THE PROBLEM:
Which lines of the data contain the string "question"? Show each of them.

Saved data entries
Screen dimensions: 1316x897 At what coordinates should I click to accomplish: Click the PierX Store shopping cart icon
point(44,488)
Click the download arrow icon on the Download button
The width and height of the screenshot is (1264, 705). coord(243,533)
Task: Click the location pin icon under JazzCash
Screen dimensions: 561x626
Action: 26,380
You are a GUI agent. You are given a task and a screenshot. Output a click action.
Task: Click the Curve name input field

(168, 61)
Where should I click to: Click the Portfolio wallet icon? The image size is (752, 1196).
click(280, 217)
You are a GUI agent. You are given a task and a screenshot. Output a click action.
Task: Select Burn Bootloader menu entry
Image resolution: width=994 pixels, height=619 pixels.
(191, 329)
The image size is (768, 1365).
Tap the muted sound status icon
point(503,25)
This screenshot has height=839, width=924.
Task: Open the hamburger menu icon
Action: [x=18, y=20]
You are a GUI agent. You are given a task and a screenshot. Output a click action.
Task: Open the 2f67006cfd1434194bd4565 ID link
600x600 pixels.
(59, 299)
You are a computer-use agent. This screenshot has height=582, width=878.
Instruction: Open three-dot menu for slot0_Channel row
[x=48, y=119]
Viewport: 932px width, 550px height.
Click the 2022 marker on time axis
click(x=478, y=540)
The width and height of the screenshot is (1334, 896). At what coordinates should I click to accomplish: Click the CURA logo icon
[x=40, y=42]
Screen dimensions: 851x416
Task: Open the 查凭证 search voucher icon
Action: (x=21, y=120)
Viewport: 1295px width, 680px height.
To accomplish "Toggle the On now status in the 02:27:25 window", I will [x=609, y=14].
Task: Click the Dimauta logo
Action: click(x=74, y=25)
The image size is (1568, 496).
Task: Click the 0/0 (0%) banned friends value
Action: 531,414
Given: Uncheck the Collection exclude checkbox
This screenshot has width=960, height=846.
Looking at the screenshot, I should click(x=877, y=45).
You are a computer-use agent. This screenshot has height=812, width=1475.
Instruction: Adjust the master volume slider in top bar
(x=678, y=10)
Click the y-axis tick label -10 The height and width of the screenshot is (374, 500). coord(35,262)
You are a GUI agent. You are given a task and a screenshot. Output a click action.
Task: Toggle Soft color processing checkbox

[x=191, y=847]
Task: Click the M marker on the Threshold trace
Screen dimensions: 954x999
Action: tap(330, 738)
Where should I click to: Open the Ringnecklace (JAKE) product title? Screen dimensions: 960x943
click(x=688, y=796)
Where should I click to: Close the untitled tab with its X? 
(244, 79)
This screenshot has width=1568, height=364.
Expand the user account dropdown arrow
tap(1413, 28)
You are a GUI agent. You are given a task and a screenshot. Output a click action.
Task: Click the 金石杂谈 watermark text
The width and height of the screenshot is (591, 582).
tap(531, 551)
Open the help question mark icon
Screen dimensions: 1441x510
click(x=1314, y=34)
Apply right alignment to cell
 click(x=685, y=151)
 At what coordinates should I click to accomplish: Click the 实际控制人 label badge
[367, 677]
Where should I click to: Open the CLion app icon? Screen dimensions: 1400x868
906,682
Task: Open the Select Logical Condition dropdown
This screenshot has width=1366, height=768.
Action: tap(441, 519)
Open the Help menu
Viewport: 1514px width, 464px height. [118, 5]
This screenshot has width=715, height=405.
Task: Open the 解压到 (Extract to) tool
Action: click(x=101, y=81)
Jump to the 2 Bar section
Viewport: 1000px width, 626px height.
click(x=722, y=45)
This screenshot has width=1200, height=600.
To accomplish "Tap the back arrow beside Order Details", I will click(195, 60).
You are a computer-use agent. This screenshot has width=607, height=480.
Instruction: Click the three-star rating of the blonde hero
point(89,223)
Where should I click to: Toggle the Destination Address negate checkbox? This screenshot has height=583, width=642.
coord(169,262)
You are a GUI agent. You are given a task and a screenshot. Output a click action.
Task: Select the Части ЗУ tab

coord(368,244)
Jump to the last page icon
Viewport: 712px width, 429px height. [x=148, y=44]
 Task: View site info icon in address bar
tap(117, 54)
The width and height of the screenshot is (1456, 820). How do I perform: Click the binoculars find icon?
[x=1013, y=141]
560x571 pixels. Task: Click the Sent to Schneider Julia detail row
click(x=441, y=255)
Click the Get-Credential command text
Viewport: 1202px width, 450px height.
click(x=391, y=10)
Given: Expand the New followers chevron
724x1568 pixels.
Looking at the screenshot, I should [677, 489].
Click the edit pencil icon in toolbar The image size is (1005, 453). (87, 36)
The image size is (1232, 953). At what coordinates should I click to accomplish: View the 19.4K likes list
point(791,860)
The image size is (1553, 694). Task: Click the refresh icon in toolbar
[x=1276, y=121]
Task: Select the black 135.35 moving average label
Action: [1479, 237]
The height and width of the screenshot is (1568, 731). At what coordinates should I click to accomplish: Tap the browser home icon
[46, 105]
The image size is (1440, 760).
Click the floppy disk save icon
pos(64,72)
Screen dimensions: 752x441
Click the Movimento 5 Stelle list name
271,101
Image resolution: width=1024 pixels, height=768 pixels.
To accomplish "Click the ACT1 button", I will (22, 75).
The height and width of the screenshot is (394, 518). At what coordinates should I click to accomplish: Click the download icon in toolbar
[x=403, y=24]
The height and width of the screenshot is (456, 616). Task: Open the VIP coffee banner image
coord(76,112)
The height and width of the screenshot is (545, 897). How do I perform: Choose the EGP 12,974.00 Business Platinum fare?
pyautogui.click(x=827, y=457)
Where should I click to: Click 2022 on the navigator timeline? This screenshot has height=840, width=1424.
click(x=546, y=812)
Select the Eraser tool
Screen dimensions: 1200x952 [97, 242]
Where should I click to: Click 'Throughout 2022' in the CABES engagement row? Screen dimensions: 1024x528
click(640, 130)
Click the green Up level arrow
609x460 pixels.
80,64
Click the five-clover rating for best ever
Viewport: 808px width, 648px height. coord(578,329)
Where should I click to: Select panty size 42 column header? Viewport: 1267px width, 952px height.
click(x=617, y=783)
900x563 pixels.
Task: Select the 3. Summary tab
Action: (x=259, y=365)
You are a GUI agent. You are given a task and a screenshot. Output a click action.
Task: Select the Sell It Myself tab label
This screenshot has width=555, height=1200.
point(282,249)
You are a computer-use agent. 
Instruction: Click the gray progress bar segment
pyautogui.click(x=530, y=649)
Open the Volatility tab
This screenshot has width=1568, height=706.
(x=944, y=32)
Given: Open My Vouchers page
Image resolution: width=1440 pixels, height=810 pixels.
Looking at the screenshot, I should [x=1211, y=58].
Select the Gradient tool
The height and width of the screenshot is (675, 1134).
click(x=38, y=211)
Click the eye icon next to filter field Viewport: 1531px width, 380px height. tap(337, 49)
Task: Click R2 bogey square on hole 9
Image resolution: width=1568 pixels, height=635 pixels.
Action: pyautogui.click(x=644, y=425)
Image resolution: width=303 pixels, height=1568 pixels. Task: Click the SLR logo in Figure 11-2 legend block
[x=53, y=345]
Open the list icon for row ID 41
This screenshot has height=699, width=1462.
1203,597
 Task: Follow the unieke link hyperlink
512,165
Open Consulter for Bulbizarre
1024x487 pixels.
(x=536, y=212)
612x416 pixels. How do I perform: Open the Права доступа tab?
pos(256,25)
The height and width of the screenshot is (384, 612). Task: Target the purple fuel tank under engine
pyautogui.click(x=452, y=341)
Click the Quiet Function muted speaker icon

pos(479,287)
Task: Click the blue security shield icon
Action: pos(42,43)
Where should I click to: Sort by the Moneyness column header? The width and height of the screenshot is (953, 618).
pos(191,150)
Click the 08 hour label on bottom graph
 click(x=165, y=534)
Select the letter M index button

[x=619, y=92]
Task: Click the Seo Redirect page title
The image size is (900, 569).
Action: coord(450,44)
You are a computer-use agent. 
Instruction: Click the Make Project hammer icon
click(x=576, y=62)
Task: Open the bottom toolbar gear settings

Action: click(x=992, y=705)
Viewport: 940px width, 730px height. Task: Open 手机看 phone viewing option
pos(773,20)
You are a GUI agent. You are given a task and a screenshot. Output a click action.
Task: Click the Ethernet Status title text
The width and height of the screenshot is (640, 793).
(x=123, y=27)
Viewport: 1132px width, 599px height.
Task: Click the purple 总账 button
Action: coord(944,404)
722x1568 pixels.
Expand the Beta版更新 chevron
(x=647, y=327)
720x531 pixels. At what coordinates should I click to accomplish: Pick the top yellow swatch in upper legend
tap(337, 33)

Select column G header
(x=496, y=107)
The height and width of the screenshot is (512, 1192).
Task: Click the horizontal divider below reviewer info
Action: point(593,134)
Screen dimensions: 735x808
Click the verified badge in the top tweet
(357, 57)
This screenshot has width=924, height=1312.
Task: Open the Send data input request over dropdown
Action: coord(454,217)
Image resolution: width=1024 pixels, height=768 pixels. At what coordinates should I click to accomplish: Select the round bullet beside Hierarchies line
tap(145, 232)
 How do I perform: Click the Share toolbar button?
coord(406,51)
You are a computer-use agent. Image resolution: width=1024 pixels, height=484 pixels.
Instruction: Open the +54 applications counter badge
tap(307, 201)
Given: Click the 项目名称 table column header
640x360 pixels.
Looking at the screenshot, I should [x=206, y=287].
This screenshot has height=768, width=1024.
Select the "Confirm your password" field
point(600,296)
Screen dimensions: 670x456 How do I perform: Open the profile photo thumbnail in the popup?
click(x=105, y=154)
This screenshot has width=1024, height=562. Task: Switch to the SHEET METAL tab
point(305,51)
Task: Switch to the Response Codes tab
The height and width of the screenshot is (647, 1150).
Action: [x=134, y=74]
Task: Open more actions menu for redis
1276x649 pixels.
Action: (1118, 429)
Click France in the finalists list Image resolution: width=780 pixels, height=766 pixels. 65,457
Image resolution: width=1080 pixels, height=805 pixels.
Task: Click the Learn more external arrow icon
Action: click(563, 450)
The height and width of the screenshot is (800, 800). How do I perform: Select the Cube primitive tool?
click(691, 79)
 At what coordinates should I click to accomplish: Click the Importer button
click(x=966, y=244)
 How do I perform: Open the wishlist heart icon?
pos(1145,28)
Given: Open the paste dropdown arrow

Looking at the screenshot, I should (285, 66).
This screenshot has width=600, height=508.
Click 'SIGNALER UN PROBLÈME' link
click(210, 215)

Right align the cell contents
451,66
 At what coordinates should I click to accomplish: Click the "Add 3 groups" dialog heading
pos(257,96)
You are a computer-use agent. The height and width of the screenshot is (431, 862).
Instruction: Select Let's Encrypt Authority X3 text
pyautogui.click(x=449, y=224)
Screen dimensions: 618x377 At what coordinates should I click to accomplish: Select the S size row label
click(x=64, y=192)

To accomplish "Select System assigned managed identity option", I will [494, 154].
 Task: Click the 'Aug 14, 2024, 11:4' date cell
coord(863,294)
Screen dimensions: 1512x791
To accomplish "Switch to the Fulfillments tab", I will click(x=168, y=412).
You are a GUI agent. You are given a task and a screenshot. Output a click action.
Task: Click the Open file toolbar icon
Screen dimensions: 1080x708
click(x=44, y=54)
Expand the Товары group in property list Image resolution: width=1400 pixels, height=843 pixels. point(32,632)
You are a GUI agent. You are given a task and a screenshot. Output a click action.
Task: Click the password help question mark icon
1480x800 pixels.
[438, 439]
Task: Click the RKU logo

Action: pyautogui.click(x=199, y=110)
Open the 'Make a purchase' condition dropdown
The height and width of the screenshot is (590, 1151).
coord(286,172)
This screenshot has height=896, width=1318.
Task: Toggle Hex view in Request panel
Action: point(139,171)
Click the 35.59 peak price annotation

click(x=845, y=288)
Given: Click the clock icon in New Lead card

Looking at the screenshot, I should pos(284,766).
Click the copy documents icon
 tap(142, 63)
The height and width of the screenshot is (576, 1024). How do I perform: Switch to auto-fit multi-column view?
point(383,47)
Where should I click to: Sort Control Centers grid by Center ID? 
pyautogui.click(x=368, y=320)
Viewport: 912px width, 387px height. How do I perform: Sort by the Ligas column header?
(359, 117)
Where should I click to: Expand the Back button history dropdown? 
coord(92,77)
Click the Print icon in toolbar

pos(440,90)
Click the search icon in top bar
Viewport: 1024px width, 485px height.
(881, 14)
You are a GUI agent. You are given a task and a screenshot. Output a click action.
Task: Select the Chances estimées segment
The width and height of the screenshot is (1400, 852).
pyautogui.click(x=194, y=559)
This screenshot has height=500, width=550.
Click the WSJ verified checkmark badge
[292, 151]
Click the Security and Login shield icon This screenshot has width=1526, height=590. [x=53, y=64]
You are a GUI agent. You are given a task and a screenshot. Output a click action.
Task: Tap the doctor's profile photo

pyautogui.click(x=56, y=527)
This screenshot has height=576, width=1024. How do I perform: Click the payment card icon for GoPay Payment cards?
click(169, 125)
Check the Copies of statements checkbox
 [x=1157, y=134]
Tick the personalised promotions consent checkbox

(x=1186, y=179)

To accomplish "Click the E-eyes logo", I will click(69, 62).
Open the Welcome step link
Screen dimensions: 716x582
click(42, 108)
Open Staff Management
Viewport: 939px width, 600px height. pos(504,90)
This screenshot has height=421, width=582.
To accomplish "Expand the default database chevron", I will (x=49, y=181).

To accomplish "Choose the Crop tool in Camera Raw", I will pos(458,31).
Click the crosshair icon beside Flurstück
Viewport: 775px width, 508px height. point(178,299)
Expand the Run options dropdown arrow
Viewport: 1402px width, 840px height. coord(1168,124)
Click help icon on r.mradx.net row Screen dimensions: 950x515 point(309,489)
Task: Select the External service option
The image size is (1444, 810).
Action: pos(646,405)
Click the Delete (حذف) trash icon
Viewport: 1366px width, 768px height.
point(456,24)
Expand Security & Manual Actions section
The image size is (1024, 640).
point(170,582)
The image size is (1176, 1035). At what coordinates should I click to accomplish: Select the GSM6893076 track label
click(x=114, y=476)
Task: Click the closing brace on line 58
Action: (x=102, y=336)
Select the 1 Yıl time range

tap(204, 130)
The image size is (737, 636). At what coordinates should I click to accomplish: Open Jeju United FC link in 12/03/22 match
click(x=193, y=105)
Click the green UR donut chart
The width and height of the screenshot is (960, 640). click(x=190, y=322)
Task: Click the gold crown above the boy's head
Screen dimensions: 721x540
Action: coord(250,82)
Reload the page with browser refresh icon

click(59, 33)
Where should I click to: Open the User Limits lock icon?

TASK SOLUTION:
Open the help question mark icon
Task: Click the password help question mark icon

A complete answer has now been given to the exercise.